“It’s Starting to Feel Like 2008”

“It’s starting to feel like 2008…”

Kind heaven, no! 2008 — again? That’s how it feels to one John Anderson of Smith & Williamson Investment Management in London.

“Government bond yields are telling you something very nasty is about to happen,” he added. His concerns are not isolated.

Post-Brexit fear runs rampant. Investors are flooding into the relative “safety” of government bonds, forcing yields to record lows.

According to Bloomberg, the 12-month dividend yield of the S&P 500 is now greater than that of the 30-year Treasury. That hasn’t happened since the depths of the financial crisis of 2008–09, shrieks Bloomberg:

“We’re witnessing something happening with U.S. Treasury yields that has never been outside of one of the greatest financial crises of all time.”

So… is the bond market one big bubble waiting to burst? The case is before the jury…

“Everyone is trying to react to a situation we’ve never been in before,” notes Stewart Richardson of London’s RMG Wealth Management. “We’ve had shocks to the system before, but we haven’t had one like this,” he continues. “And we won’t know the answers for a long time.”

No, perhaps we won’t. Don’t look now, but the system may be in for its first Brexit aftershock. And it could be a lulu…

Italy — the eurozone’s third-largest economy — could be on the verge of its own crisis. It could spread far and wide, too.

The country is up to its bulbi oculari in debt.
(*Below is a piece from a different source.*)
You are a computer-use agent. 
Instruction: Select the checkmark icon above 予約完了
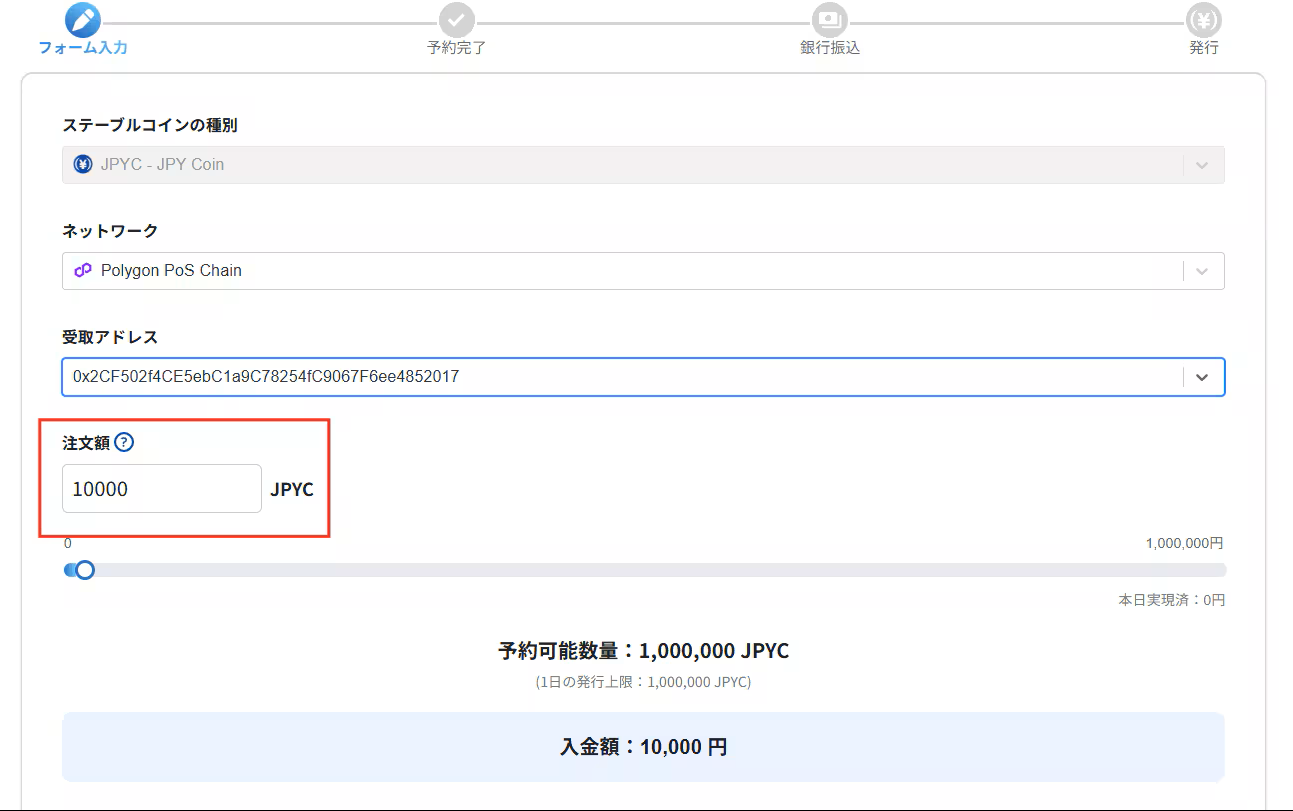coord(456,21)
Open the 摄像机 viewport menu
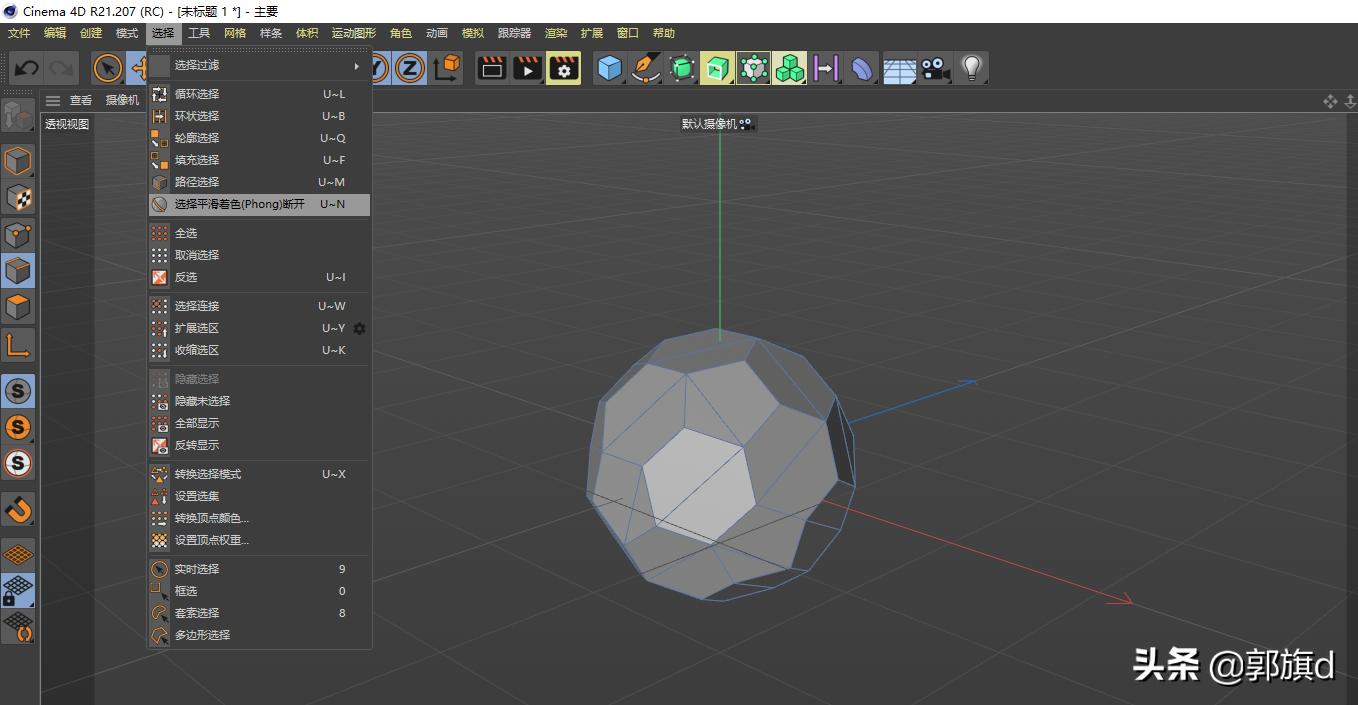 point(120,99)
And Italian banks are buried under a heaping $540 billion pile of bad loans. Italian bank stocks have tumbled about 30% since Brexit.
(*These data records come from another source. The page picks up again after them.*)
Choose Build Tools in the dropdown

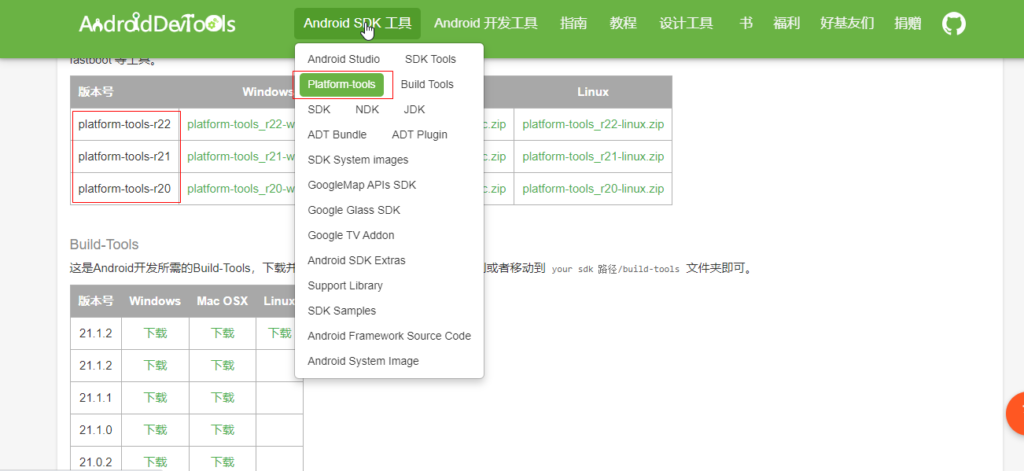(x=427, y=85)
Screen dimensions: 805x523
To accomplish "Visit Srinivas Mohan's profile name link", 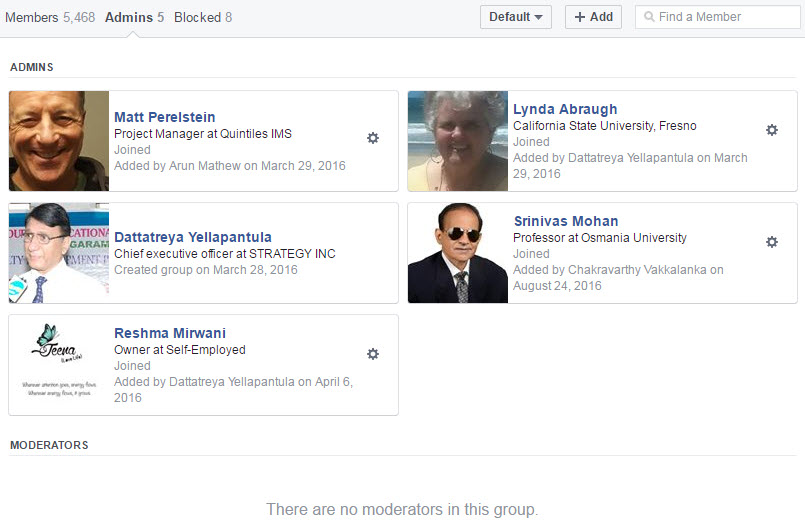I will 565,221.
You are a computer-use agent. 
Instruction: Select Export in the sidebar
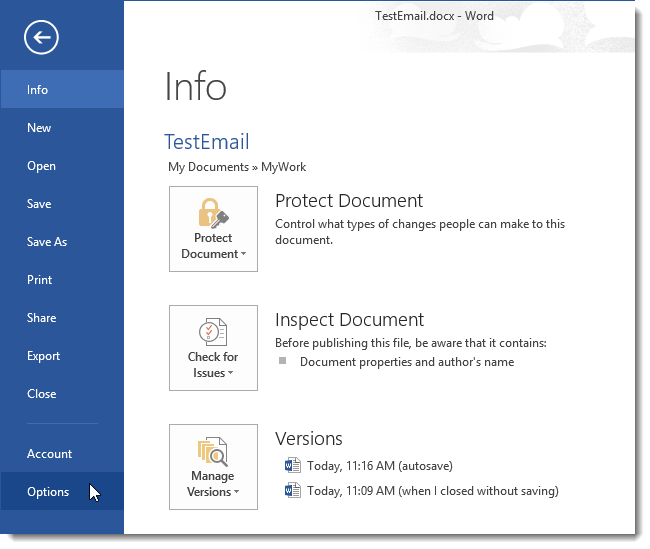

If the Italian domino falls, it could trigger a contagion Europe would probably find impossible to contain…

“Italy is essentially the fault line of Europe,” said a former IMF official, quoted in Reuters. “Both the public debt and the banking sector are on a powder keg.”

Putting an even sharper point on it, Stephen Bartholomeusz of Australia’s Business Spectator warns, “If the eurozone starts to implode at its core, of course, the implications won’t be confined to Italy or even to Europe.”

Something to watch.

But the post-Brexit crisis might have a marathon run ahead of it, even if markets stabilize in the interim and Italy shapes up. As Jim Rickards has noted, “The time scale of global financial contagion is not necessarily limited to days or weeks. These panics can play out over months and years.”

Jim notes, for example, that the Russian/Long Term Capital Management panic of August 1998 actually started in Thailand in June 1997. Then spread around the world. And the Lehman/AIG panic of September 2008 actually began in the mortgage market in July 2007. It then spread through Bear Stearns and Fannie Mae before becoming a full-scale panic.

Is it possible that the next global panic may have started… but we won’t feel its full brunt for a year or more?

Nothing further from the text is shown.